My advice is, if you really want grip, handling and safety, DON'T use lower and stiffer springs with OEM dampers. A potentially deadly combination that if you happen to be to excite it enough, would cause very uncontrolled oscillations with great potential to get you out of control. This assumes the average case whereby the OEM dampers are significantly worn.
In practice, with BMWs, that depends on the condition of your OEM dampers. If they are still nice and taut, they can cope pretty well with normal driving since European cars tend to be tuned with good rebound damping (in general). Don't bother trying to test its absolute limits though. Controllability issues crop up in severe transient conditions such as slalom courses, autocross, or even on road collision evasion. In short you end up paying more money to get LESS overall performance. If you are lucky (or unlucky depending on your point of view) enough to hit regular sequences of bumps at the "correct" speed to excite the system at its natural frequency, the significantly underdamped system could oscillate out of control and the car bounce uncontrollably. All this depends on the actual rate of the lowered springs too though.

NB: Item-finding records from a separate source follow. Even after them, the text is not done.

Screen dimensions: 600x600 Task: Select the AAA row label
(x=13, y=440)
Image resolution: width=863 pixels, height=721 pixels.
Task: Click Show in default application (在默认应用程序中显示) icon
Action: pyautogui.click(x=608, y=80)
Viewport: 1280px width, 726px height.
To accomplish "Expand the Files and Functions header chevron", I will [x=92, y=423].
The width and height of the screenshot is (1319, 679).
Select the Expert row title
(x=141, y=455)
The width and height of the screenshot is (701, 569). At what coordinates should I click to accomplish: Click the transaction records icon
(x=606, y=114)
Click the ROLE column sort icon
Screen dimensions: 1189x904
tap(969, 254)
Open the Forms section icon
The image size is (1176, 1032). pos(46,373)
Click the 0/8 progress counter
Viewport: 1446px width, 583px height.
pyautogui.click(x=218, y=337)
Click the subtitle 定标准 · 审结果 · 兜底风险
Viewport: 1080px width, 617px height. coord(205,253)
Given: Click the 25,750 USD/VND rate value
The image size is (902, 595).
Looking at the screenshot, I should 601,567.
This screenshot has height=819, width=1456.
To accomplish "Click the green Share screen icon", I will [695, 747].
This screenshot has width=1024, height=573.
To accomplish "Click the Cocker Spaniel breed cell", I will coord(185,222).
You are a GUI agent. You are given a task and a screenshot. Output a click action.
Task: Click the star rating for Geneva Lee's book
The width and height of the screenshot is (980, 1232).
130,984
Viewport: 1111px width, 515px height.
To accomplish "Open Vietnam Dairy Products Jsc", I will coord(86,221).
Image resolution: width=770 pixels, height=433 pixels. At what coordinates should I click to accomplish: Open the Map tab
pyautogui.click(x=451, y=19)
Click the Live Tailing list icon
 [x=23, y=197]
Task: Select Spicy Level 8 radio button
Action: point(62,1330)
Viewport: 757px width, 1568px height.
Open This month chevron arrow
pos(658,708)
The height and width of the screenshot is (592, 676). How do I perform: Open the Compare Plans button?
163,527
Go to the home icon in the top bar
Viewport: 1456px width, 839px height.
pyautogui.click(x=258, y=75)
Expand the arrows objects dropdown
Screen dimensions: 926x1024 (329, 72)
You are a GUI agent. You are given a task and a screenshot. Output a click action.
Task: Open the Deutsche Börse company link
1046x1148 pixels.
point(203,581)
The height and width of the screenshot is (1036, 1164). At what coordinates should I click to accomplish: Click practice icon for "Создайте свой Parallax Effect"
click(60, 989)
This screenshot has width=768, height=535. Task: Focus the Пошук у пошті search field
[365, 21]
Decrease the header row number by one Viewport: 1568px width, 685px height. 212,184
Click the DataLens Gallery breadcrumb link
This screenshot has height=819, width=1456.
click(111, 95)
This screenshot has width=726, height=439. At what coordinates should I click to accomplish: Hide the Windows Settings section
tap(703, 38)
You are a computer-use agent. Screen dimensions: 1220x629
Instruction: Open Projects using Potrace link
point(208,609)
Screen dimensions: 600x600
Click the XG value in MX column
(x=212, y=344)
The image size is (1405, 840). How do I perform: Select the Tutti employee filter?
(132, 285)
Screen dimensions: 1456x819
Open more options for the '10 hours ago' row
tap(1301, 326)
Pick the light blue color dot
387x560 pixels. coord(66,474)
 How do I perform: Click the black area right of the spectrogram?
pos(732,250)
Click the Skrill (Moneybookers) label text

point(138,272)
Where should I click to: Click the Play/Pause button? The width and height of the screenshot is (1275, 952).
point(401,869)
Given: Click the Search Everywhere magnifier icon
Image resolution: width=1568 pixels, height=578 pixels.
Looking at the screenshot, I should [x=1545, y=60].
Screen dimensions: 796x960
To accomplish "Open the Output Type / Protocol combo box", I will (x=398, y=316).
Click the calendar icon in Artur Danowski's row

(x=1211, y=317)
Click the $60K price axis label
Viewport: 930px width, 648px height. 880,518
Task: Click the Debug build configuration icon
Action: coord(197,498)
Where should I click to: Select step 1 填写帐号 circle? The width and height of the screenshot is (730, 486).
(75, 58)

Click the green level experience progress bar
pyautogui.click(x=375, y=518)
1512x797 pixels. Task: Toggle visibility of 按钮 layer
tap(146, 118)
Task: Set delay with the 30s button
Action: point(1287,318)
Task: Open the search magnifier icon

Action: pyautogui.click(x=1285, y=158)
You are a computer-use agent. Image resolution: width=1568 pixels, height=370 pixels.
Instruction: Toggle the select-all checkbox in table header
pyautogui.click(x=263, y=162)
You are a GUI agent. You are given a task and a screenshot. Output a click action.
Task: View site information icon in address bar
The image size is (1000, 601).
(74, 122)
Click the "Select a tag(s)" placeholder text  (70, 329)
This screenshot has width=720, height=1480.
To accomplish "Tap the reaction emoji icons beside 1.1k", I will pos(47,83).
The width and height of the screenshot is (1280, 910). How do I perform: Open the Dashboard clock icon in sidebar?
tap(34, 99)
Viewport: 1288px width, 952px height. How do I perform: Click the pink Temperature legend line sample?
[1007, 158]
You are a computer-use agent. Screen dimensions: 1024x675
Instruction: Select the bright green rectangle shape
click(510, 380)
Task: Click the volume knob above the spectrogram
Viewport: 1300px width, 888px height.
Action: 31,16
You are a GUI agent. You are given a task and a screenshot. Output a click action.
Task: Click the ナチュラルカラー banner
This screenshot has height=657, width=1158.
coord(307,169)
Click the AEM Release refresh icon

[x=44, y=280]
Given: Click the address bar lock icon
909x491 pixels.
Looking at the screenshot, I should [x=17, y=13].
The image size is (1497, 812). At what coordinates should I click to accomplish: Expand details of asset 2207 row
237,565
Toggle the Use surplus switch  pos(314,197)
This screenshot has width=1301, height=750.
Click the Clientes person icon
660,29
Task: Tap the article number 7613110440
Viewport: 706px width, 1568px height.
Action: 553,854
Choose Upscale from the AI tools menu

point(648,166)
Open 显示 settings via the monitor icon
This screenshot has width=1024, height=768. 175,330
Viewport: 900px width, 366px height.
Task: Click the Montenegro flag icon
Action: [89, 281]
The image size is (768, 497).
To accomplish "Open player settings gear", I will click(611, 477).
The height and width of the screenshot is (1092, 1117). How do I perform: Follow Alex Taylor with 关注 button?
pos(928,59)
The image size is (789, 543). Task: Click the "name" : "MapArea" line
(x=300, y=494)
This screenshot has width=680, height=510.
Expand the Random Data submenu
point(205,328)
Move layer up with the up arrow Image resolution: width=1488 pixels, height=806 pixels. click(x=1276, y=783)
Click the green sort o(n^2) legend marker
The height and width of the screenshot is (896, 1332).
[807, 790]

As e2mustang said, the Bilstein PSS9 system is ideal for you if you want a lowered car with significantly improved cornering performance. Another path involves the use of Eibach progressive lowering springs and Koni Sport dampers which have very adjustable rebound (stiffest can be up to twice as stiff as softest setting). Or you can check
www.koni.com and look for an FSD suspension package.
F - Frequency
S - Selective
D - Damping
Basically a damper that softens itself if the frequency of motion is high enough to reach or exceed a preset threshold. This allows excellent handling since cornering involves relatively lower frequency motions whilst allowing excellent bump compliance, improving both comfort and grip on less than flat surfaces.